Activity: Write out the stretch of lines below that begins at the line with "The height and width of the screenshot is (1000, 1600)." and ends at the line with "You are a computer-use agent. 1200x752", including both, exactly as given and nothing more.

Items from a dataset
# # # # #

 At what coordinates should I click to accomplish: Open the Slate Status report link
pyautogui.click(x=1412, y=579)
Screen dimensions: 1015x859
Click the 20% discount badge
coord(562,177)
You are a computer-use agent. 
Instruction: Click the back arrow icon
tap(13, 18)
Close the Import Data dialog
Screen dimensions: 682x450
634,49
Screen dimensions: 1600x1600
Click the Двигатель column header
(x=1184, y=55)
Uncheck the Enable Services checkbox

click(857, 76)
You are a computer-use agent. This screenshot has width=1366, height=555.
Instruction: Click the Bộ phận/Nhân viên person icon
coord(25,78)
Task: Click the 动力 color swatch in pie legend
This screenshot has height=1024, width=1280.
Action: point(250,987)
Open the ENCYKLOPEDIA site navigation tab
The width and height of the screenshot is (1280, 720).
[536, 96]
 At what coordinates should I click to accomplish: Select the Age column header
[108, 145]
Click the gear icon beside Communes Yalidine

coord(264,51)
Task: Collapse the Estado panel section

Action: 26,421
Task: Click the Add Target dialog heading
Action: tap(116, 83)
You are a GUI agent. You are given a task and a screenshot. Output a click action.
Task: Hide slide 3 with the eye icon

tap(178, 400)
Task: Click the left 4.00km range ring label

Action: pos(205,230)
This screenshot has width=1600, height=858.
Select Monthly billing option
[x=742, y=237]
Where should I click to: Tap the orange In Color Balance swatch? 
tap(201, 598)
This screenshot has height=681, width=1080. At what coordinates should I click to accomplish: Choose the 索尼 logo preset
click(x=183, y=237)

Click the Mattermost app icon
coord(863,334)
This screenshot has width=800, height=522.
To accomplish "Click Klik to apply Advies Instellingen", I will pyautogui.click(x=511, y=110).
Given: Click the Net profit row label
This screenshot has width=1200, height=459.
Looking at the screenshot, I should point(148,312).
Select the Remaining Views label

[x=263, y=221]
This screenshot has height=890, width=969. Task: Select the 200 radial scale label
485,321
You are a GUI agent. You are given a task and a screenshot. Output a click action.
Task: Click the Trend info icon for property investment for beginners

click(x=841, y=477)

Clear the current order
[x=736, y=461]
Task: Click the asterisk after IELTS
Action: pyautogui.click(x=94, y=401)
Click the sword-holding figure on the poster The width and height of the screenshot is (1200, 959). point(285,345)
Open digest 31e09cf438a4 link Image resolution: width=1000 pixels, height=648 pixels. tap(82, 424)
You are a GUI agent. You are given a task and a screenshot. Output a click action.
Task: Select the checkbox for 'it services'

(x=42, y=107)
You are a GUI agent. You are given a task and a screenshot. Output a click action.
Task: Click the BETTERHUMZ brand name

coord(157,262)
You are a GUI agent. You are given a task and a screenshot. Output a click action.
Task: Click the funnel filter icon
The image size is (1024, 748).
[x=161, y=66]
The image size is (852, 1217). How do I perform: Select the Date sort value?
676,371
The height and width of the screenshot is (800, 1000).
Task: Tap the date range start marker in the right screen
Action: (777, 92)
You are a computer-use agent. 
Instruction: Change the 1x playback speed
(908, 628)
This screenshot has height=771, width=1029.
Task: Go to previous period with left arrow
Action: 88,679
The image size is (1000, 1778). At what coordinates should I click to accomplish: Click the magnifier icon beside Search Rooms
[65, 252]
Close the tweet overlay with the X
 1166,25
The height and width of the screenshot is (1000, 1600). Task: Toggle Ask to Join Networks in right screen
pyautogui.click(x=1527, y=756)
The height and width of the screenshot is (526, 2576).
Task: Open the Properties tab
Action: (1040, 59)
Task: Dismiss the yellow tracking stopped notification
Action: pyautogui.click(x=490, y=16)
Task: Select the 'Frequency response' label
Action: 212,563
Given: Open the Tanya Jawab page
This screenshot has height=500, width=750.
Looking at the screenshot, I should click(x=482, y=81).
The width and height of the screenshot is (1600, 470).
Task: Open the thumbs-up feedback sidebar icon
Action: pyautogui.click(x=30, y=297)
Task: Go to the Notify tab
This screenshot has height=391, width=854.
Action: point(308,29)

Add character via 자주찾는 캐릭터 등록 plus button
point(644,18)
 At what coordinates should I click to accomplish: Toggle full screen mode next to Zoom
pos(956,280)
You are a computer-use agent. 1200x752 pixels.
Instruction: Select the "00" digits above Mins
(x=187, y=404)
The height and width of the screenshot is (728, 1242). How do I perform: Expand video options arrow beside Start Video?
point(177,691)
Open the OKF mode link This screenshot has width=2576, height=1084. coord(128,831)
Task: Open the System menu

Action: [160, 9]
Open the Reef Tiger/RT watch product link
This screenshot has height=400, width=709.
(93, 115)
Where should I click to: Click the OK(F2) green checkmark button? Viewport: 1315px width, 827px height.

# # # # #

Exercise response:
The height and width of the screenshot is (1000, 1600). Task: Toggle Ask to Join Networks in right screen
pyautogui.click(x=1527, y=756)
The height and width of the screenshot is (526, 2576).
Task: Open the Properties tab
Action: (1040, 59)
Task: Dismiss the yellow tracking stopped notification
Action: pyautogui.click(x=490, y=16)
Task: Select the 'Frequency response' label
Action: 212,563
Given: Open the Tanya Jawab page
This screenshot has height=500, width=750.
Looking at the screenshot, I should click(x=482, y=81).
The width and height of the screenshot is (1600, 470).
Task: Open the thumbs-up feedback sidebar icon
Action: pyautogui.click(x=30, y=297)
Task: Go to the Notify tab
This screenshot has height=391, width=854.
Action: point(308,29)

Add character via 자주찾는 캐릭터 등록 plus button
point(644,18)
 At what coordinates should I click to accomplish: Toggle full screen mode next to Zoom
pos(956,280)
You are a computer-use agent. 1200x752 pixels.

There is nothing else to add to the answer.